The timing matters. The SPD-led Berlin Senate has been tightening discretionary IT spending in 2026 as it simultaneously tries to fund housing programmes and BVG infrastructure upgrades. Wasteful data storage — the kind generated when the same scanned permit photograph gets uploaded six times across three departments — has become harder to defend. Technology policy advisers within the Senate chancellery have been circulating internal assessments of the problem since at least early this year, according to documents reviewed as background for this report.
Specialists in public-sector data governance point to a structural flaw rather than individual error. Berlin built its digital filing systems piecemeal across the 2000s and 2010s, often department by department, without a centralised deduplication layer. The result is that a single image of, say, a Neukölln building facade submitted as part of a planning application might exist in the Bezirksamt Neukölln's local server, in the Senatsverwaltung's regional planning archive, and in a shared citywide GIS database — three times, or more.
Experts in records management and digital infrastructure who work with German public bodies describe this as a known and widespread problem among large municipal governments. Storage costs for unmanaged image libraries in city-scale organisations can run to tens of thousands of euros per year in unnecessary cloud or on-premises capacity. While The Daily Berlin is not attributing specific budget figures to Berlin's departments without verified public accounts, the pattern is well-documented in comparable German Länder contexts.
The Berlin-based civic technology organisation CityLAB Berlin, which operates out of Platz der Luftbrücke in Tempelhof and works directly with Senate departments on digital modernisation, has been involved in broader conversations about AI tooling for public-sector data. Deduplication — automatically identifying and flagging redundant files — is among the functions that machine learning tools can now handle at scale. Whether Berlin's agencies have the budget and political will to implement such systems is a separate question.

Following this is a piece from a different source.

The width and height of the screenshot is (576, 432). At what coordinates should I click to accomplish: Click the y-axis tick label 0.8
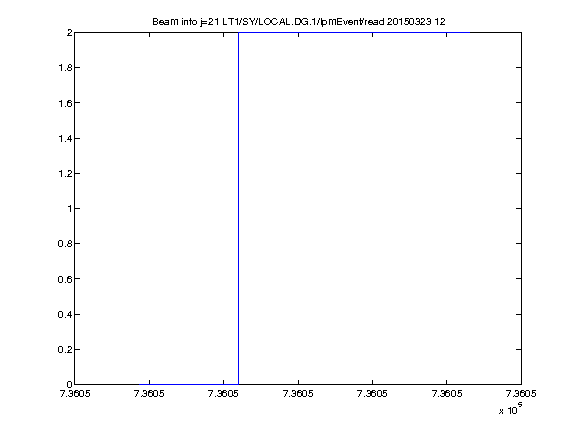click(x=65, y=244)
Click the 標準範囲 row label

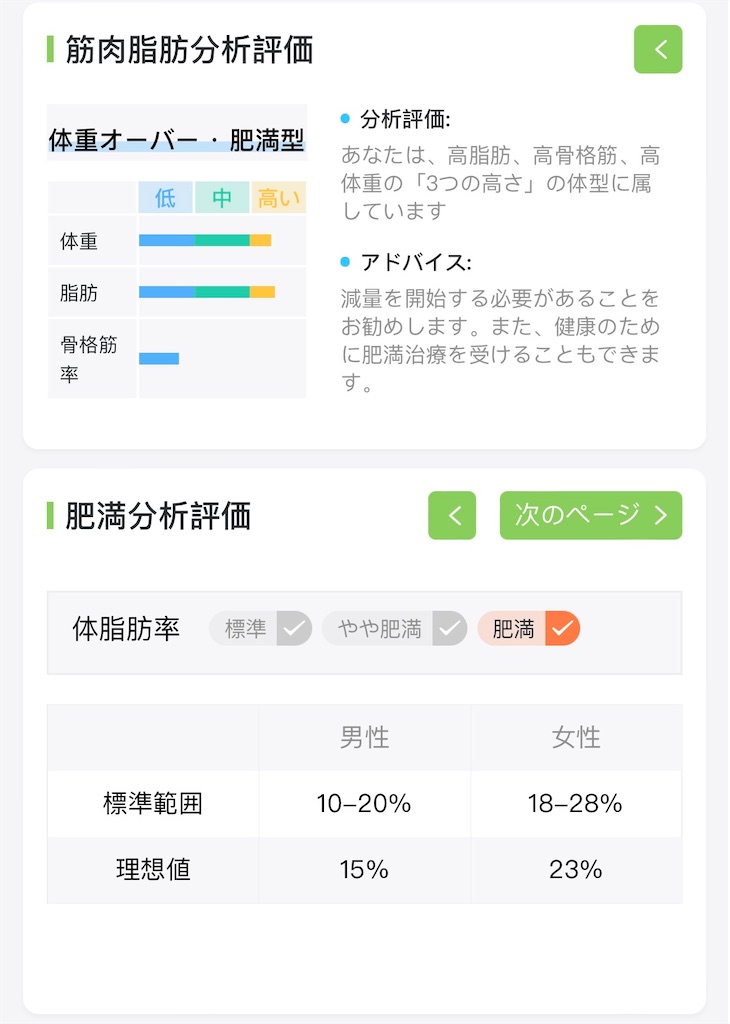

Inside the Rotes Rathaus, the pressure is coming from two directions simultaneously. On one side, the Senate's digital transformation agenda — formalised under the Berliner E-Government-Gesetz and updated priorities set out in 2024 — calls for leaner, more interoperable data systems by 2027. On the other, the sheer administrative complexity of Berlin's 12 Bezirke, each with its own IT procurement history, makes any centralised fix a political as well as a technical challenge.
Discussions at the Tagesspiegel Digital Forum held in Berlin in May 2026 touched on exactly this tension, with public-sector IT managers describing the difficulty of reconciling legacy systems inherited from the pre-2001 merger of East and West Berlin's bureaucracies with modern cloud-first approaches. The duplicate image problem is a symptom of that deeper incompatibility.
For residents and businesses who interact with Berlin's planning portals — particularly in fast-developing corridors like Lichtenberg and along the Tempelhofer Feld perimeter, where construction documentation is voluminous — the practical consequence is slower processing times and occasional errors when retrieval systems surface the wrong version of a file.
The most immediate step available to city agencies is a structured audit of image assets within the Berliner Landesdatennetz, the city's official data network, using existing deduplication software before any AI investment is made. Technology advisers recommend that Bezirke coordinate through the Berliner Beauftragter für Informationstechnik — the city's IT commissioner — rather than procuring separate solutions independently, which would only compound the fragmentation. A coordinated review, they argue, could identify quick wins within six months and lay the groundwork for a unified digital asset management standard before the 2027 legislative deadline arrives.